Amazing castles in America you need to visit

When you speak of castles, the first thing that comes to mind is those grand castles in the United Kingdom, France, Spain, Italy, and the rest of Europe. But you don’t have to travel all the way across the Atlantic to see one. In America, there is a variety of castles, in fact, there are some considered among the greatest in the world. Spanning the nation from east to west, these castles may not be as old as the magnificent structures throughout Europe, but many of their designs were inspired by them and you need to visit them before leaving the country.

Hammond Castle, Massachusetts

The castle, which was constructed between 1926 and 1929 is located on the Atlantic coast. It was the home and laboratory of John Hays Hammond, Jr. He was an inventor who was a pioneer in the study of remote control and held over four hundred patents. The building is composed of modern and 15th, 16th, and 18th century architectural elements and sits on a rocky cliff overlooking Gloucester Harbor.

At present, the castle operates as the Hammond Castle Museum, displaying Hammond’s collection of Roman, medieval, and Renaissance artifacts as well as exhibits about his life and inventions. The Great Hall contains a huge pipe organ which has been used for concerts and recordings by many famous organists including Richard Ellsasser and Virgil Fox. Unfortunately the organ is no longer functional. The castle’s lawn overlooking the harbor serves as a location outside of museum hours for weddings and various other private functions.

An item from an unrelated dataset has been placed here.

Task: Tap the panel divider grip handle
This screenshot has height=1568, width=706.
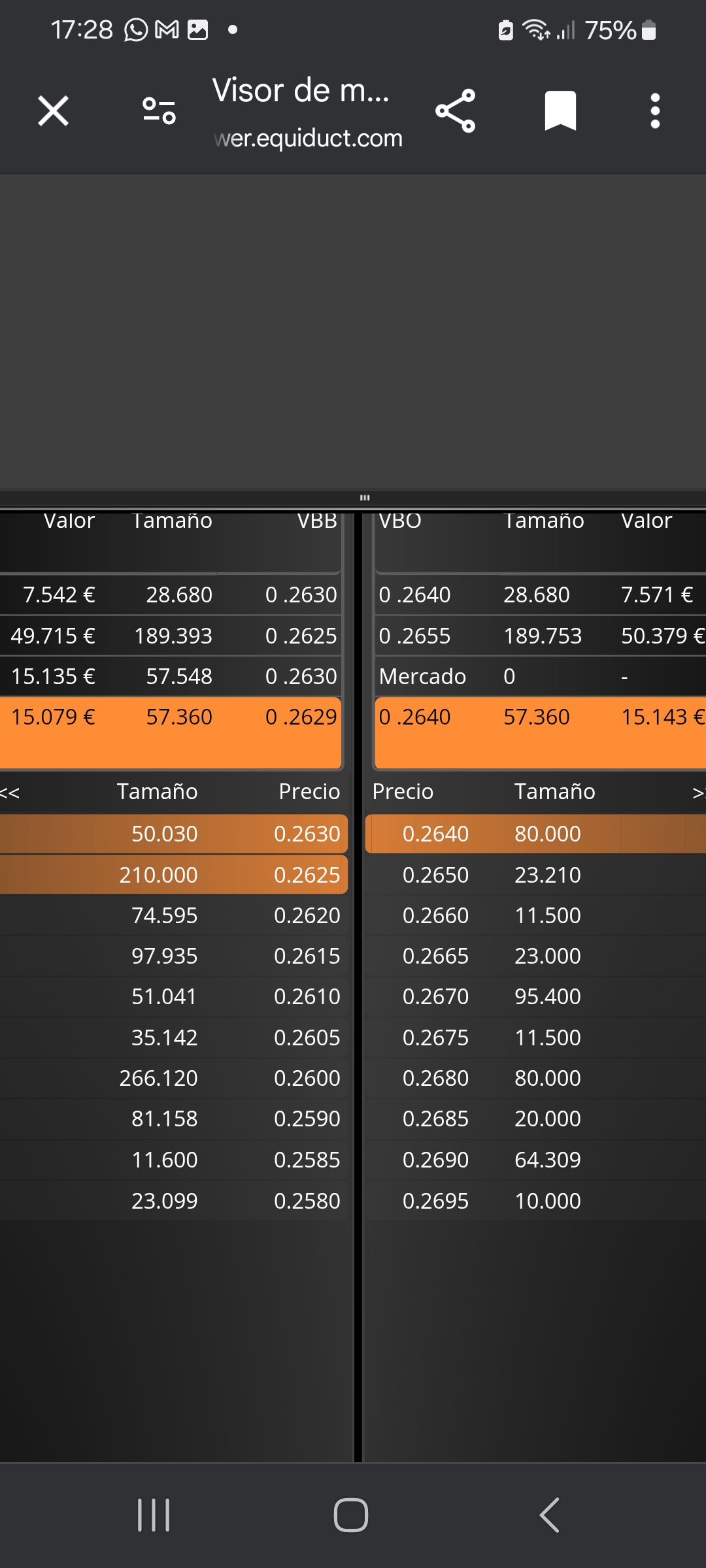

Lyndhurst Mansion, New York

Image courtesy of MFer Photography at Flickr.com

Designed in 1838 by Alexander Jackson Davis, the house has been owned by New York City mayor William Paulding, Jr., merchant George Merritt, and railroad tycoon Jay Gould. The house was first named “Knoll”, although critics quickly dubbed it “Paulding’s Folly” because of its unusual design that includes fanciful turrets and asymmetrical outline. Its limestone exterior was quarried at Sing in present day Ossining, New York. The second owner, Merritt, doubled the house’s size in 1864–1865 and renamed it “Lyndenhurst” for the estate’s linden trees. His new north wing added an imposing four-story tower, new porte-cochere and a new dining room, two bedrooms, and servants’ quarters. The old wing was reworked as a glass walled vestibule. Gould purchased the property in 1880 for use as a country house, shortened its name to “Lyndhurst” and occupied it until his death in 1892.

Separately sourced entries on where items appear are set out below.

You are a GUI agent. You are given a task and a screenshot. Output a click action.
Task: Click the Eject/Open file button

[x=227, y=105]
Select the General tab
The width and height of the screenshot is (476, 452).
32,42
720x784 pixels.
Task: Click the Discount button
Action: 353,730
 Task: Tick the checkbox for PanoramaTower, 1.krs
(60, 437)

Unlike later mansions along the Hudson River, Lyndhurst’s rooms are few and of a more modest scale, and strongly Gothic in character. Hallways are narrow, windows small and sharply arched, and ceilings are fantastically peaked, vaulted, and ornamented. The effect is at once gloomy, somber, and highly romantic; the large, double-height art gallery provides a contrast of light and space.

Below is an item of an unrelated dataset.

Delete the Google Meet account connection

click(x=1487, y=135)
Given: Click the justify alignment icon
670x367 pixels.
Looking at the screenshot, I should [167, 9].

Thornewood Castle, Washington

Thornewood Castle was built to the specifications of Mr. Chester Thorne, one of the founders of the Port of Tacoma, in beautiful Washington State as a gift for his bride, Anna. The building of Thornewood was truly a labor of love. In 1907, Mr. Thorne purchased a 400 year old Elizabethan manor in England and had it dismantled and shipped, brick by brick, from England to be included in the building of Thornewood. The famous architect, Kirtland Kelsey Cutter, was in charge of this most interesting Tudor Gothic project. Thornewood Castle is constructed with concrete and steel on a solid three-foot-thick foundation. Exterior walls are brick and concrete with steel reinforcement. The floors are ten inches of concrete. Construction took three years to complete, from 1908 to 1911, with many of the materials, including the brick, oak paneling, oak staircase and the medieval stained glass coming from the castle in England. The red brick facing on the outside of the estate was imported from Wales. Three ships were commissioned to transport these building supplies around Cape Horn to the Pacific Northwest.

Boldt Castle, New York

Image courtesy of painty at Flickr.com

George Boldt and his family enjoyed an earlier frame cottage on Hart Island (the island’s original name) for several summers, which they greatly expanded. In 1900, George Boldt launched an ambitious construction campaign to build a huge masonry structure, one of the largest private homes in the United States. He engaged an architectural firm and hundreds of workers for a six-story “castle” as a present to his wife. In addition, four other masonry structures on the island are architecturally notable.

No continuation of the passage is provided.